### PASSAGE PROVIDED ###

Problem with 2 sensors and 3 relays(SOLVED by switch case)

Projects Programming
1

Hi~I use 2 sensors to control 3 relays

when sensor1 on, turn on relay1 1 sec. ,than turn off.

wait 5 sec.

than turn on relay2 1 sec. ,than turn off,

wait 1 sec.

than "must" wait until sensor2 on,than relay3 turn on.

this cycle run 4 times.

but when I uploaded to board and run it, the relay3 always turn on when relay2 off
and sensor2 not on

how to fix it?

#include <EEPROM.h>



const int sensor1Pin = 2;     // the number of the sensor 1 pin
const int sensor2Pin = 3;     // the number of the sensor 2 pin
const int relay1Pin = 8;      // the number of the relay 1 pin
const int relay2Pin = 9;     // the number of the relay 2 pin
const int relay3Pin = 10;     // the number of the relay 3 pin
// variables will change:
int sensor1State = 0;         // variable for reading the sensor1 status
int sensor2State = 0;         // variable for reading the sensor2 status
int counter = 0;

void setup() 
{
  // initialize the RELAY pin as an output:
  pinMode(relay1Pin, OUTPUT);
  pinMode(relay2Pin, OUTPUT); 
  pinMode(relay3Pin, OUTPUT);  
  // initialize the sensor pin as an input:
  pinMode(sensor1Pin, INPUT);  
  pinMode(sensor2Pin, INPUT); 
}

void loop()
{
  // read the state of the pushbutton value:
  sensor1State = digitalRead(sensor1Pin);
  sensor2State = digitalRead(sensor2Pin);

  // check if the sensor1 is acted.

### EXERCISE MATERIAL ###

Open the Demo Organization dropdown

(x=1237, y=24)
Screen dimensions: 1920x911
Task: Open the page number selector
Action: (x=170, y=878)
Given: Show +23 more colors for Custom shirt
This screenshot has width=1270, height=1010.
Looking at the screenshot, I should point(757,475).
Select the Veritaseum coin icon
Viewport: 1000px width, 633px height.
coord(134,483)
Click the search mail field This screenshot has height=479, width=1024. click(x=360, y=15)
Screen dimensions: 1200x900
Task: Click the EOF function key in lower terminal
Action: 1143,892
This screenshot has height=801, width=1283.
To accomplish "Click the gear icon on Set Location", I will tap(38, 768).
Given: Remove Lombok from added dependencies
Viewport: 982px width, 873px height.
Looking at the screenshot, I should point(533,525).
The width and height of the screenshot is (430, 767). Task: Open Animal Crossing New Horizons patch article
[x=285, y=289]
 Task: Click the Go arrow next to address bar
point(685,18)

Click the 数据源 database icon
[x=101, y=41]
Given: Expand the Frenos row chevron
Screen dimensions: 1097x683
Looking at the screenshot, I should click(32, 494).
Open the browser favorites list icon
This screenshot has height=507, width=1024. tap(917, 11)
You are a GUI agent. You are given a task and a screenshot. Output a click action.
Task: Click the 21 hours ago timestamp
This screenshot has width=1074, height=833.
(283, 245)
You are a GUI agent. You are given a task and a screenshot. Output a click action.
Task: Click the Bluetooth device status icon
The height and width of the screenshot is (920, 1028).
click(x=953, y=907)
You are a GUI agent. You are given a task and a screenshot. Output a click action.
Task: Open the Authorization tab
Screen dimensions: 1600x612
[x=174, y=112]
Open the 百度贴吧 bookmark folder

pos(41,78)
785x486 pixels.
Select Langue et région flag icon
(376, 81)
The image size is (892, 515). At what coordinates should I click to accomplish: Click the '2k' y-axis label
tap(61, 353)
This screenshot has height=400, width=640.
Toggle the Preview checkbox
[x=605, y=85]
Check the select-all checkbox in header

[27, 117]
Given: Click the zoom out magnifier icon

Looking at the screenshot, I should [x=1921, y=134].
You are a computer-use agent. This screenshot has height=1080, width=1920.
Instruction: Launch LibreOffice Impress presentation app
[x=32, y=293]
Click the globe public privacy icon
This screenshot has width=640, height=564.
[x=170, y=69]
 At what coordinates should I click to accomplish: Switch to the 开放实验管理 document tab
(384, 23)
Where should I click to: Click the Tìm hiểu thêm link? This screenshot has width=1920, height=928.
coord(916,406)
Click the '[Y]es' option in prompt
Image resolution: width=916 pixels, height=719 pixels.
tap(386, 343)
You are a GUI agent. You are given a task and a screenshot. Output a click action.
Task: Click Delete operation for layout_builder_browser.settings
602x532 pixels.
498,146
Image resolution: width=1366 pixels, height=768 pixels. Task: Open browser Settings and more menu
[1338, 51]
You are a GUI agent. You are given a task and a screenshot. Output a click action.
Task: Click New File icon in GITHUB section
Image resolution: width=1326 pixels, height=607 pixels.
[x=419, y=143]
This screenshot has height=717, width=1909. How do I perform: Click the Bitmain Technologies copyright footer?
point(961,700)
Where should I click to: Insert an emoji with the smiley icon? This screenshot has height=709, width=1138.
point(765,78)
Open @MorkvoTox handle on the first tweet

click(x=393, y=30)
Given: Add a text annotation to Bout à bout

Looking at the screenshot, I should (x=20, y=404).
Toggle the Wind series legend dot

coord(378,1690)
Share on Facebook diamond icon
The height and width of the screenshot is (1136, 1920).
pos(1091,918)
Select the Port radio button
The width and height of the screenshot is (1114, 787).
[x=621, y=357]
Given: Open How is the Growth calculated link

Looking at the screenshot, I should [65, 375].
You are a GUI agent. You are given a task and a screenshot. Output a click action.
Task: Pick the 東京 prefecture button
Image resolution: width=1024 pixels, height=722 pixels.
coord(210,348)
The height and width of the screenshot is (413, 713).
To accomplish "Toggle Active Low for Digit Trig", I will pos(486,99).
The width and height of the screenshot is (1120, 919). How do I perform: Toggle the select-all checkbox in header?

###

→ TASK INSTRUCTIONS
- A) In the relay forum thread, how many times is the cycle supposed to run?
- B) From the entries, rewrite the lines starting at the line that has "Task: Click the Go arrow next to address bar" and ending after the line that has "Looking at the screenshot, I should click(32, 494).", renaming "chevron" to "caret" and leaving everything else unchanged. Return only those lines.

→ TASK-BY-TASK RESULTS
- A) 4 times.

- B)
 Task: Click the Go arrow next to address bar
point(685,18)

Click the 数据源 database icon
[x=101, y=41]
Given: Expand the Frenos row caret
Screen dimensions: 1097x683
Looking at the screenshot, I should click(32, 494).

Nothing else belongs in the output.